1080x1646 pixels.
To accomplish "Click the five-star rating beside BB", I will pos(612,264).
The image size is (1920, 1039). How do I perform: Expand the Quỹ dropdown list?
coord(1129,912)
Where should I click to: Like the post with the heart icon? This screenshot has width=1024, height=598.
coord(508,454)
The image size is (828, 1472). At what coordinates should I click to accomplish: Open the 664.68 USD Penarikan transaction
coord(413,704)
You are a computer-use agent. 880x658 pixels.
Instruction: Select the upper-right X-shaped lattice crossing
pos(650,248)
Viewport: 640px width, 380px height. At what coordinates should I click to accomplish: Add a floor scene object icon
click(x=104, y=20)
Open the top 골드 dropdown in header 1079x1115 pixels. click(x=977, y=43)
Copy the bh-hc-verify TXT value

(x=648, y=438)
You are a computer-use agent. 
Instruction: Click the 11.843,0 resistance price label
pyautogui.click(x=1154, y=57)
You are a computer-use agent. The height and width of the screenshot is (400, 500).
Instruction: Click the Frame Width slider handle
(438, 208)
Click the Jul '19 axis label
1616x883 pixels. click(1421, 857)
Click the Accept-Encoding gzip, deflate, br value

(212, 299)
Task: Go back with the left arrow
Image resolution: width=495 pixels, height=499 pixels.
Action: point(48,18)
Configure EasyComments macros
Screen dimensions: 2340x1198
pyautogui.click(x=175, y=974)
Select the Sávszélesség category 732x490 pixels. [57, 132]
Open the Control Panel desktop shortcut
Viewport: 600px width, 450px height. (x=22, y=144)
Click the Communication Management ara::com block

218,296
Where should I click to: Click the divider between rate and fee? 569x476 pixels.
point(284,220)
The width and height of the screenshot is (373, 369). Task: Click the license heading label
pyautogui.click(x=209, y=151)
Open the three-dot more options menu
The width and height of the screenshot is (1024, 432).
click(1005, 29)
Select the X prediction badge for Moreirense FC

• • • • •

● **What you are asked to do**: Set down exactly, and only, the lines from the one containing "Open the Control Panel desktop shortcut" through the final line of the entries above.

● **Reply to the exercise**:
Open the Control Panel desktop shortcut
Viewport: 600px width, 450px height. (x=22, y=144)
Click the Communication Management ara::com block

218,296
Where should I click to: Click the divider between rate and fee? 569x476 pixels.
point(284,220)
The width and height of the screenshot is (373, 369). Task: Click the license heading label
pyautogui.click(x=209, y=151)
Open the three-dot more options menu
The width and height of the screenshot is (1024, 432).
click(1005, 29)
Select the X prediction badge for Moreirense FC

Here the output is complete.